__Extracted data entries__.
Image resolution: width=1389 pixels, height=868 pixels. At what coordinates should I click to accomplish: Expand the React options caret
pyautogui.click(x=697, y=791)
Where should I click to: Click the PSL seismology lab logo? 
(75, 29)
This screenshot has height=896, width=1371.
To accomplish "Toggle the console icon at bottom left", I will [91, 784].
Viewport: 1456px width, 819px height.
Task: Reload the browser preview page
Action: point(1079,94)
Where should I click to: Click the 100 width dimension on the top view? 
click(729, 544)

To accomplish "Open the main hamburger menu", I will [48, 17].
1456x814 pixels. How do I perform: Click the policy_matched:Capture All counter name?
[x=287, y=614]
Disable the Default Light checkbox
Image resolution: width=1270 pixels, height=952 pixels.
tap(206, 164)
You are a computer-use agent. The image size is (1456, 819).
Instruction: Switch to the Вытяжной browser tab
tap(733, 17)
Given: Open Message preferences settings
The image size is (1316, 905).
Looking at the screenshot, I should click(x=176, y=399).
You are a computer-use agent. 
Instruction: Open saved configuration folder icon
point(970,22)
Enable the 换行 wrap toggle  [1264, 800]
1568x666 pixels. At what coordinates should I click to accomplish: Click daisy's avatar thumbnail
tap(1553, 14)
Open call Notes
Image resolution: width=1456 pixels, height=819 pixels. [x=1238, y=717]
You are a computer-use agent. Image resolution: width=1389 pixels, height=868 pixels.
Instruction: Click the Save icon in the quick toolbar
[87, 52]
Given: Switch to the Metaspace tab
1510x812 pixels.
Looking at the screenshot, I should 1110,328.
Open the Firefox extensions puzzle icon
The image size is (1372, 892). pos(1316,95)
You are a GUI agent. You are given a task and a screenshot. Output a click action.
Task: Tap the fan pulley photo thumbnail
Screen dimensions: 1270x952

__WHAT THE TASK REQUIRES__. Transcribe, exactly and without additions, the lines of the records above, beginning with the line that contains "Instruction: Open saved" and ending with the line that contains "You are a computer-use agent. Image", both included.

__TASK RESULT__.
Instruction: Open saved configuration folder icon
point(970,22)
Enable the 换行 wrap toggle  [1264, 800]
1568x666 pixels. At what coordinates should I click to accomplish: Click daisy's avatar thumbnail
tap(1553, 14)
Open call Notes
Image resolution: width=1456 pixels, height=819 pixels. [x=1238, y=717]
You are a computer-use agent. Image resolution: width=1389 pixels, height=868 pixels.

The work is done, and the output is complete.